### Supplied records
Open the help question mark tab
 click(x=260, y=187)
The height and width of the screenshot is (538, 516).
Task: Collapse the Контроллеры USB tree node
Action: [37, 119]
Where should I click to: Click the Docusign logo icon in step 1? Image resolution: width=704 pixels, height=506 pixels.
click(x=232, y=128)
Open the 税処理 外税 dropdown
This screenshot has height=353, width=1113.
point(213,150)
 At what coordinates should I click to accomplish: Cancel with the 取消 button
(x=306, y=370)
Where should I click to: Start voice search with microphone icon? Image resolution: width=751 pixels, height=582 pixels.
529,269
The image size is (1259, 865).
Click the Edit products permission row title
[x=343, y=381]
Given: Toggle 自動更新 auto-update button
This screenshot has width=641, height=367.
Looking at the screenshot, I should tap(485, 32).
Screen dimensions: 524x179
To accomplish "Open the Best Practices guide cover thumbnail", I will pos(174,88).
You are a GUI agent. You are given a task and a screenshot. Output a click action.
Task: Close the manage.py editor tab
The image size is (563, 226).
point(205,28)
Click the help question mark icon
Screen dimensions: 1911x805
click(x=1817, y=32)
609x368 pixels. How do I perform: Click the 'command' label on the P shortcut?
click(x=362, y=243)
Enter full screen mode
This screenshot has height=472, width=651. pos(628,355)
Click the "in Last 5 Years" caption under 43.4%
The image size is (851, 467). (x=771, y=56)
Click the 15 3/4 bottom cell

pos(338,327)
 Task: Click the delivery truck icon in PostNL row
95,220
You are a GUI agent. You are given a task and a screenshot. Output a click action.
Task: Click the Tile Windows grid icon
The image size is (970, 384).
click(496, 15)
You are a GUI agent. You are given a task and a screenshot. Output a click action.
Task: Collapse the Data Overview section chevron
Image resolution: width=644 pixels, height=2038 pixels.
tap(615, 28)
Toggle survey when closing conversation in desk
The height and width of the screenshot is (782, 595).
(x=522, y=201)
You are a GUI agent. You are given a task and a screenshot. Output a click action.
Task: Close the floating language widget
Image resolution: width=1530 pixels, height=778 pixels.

### Exercise prompt
Reproduce every line in the records above that contains the word "Close".

### Result for this exercise
Task: Close the manage.py editor tab
Task: Close the floating language widget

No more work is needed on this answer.